Keep your elbows slightly bent throughout the exercise. Your hands shouldn’t twist, stretch, or bend at any time. Controlled execution is more important than heavy weights.

Video Tutorial

How to Do an Incline Dumbbell Fly | Chest Workout

Step-by-Step Instructions

Set the incline bench to about a 30-degree angle. If it’s too steep, flatten it a notch.

Grab the dumbbells and sit on the bench seat. Place the dumbbells on your thighs near your knees. If the dumbbells are too heavy to lift, alternate lifting your knees upward with momentum to help raise the dumbbells when lying down.

Lean back and lie on the bench’s backrest.
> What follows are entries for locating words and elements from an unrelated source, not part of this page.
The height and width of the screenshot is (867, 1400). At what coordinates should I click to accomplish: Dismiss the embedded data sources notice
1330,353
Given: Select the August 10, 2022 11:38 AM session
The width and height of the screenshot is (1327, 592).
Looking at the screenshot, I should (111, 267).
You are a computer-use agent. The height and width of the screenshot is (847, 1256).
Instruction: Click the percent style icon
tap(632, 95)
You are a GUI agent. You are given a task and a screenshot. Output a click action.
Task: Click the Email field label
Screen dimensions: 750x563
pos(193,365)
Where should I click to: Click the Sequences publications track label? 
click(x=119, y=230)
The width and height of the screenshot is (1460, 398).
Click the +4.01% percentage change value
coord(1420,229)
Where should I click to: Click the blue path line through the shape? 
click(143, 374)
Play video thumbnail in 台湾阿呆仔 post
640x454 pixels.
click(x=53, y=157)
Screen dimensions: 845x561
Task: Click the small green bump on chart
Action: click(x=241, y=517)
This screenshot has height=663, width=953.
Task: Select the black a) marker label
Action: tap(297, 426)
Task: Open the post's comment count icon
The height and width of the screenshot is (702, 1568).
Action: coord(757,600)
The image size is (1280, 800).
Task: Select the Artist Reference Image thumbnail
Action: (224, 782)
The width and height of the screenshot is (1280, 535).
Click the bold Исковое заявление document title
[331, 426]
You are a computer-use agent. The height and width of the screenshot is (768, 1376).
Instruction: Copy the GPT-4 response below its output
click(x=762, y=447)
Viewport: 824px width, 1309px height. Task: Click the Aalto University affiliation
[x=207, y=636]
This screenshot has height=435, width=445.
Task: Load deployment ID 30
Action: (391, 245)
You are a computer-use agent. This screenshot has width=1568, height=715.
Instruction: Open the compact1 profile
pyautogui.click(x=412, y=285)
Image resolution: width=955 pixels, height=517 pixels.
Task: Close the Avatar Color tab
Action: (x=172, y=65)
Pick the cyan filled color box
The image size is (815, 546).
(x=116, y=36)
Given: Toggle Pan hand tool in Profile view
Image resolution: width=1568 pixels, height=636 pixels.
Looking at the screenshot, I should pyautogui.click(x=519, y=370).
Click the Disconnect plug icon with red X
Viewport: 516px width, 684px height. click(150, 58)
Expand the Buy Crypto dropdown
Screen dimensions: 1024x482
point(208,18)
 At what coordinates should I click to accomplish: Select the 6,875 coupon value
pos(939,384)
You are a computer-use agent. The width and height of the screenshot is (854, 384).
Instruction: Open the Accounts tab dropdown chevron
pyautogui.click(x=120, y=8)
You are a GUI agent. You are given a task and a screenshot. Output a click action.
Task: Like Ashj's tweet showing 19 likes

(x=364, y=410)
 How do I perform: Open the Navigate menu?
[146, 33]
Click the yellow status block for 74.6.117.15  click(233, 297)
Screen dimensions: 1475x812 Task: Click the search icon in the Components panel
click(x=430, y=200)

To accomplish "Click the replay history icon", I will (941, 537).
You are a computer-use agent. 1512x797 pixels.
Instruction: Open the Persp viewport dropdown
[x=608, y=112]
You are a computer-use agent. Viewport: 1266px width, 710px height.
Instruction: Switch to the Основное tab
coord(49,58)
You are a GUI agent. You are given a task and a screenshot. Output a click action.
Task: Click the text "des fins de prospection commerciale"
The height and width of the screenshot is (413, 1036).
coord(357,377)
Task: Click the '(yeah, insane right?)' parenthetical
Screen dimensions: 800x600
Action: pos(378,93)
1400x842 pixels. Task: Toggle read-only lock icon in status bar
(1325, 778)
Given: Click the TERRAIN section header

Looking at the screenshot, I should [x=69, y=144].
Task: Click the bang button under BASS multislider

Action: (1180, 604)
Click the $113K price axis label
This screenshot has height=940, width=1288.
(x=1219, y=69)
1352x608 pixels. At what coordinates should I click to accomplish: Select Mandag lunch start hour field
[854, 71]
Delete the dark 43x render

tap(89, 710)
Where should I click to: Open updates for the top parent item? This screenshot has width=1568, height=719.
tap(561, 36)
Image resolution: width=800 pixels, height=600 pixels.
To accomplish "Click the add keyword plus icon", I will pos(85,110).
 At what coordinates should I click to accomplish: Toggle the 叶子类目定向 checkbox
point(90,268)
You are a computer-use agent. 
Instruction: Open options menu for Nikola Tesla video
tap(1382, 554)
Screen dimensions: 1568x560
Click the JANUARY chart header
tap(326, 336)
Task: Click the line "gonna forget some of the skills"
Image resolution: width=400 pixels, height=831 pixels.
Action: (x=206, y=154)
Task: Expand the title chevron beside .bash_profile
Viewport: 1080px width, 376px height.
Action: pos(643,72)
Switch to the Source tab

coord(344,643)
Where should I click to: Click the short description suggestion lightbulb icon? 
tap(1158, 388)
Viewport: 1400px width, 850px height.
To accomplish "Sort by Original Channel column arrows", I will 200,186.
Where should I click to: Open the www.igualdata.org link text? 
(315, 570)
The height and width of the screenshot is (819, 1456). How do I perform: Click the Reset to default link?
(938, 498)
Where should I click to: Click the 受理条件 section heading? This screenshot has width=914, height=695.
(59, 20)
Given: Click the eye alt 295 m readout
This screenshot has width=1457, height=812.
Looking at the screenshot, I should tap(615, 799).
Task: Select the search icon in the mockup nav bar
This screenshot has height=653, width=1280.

Hold the dumbbells close to your chest. Once you’re safely lying on the bench, push the dumbbells straight up.

Pull back your shoulder blades.

Angle your elbows and lower the dumbbells outward in a controlled manner, spreading your arms. In this final position, the chest is stretched. Don’t lower your arms too far, and avoid straightening your elbows or causing pain.

Raise the dumbbells again by rotating your arms upward. Keep your elbows and shoulder blades in the same position (elbows bent; shoulder blades pulled in).

At the end of your set, lower the dumbbells back down towards your chest and then raise your torso with a bit of momentum.

Common Mistakes

The incline bench might tempt you to look forward and check the mirror to see how evenly you’re performing the exercise. This is fine for starters, but make sure to rest your head on the incline bench and look up most of the time. Otherwise, this can put unnecessary strain on your neck and harm your body tension.

Also, ensure your elbows are bent at the same angle throughout the exercise. The flyes movement comes from the rotation of the shoulders, not the elbows. Additionally, your shoulder blades should be tucked in and stay tucked in even when the dumbbells are at the top.

Don’t lower the dumbbells too far, as this can hurt your shoulders and compromise your form. Lower your arms only as far as your pulled-back shoulder blades allow and without feeling any pain. However, a slight stretching of the pectoral muscles is fine.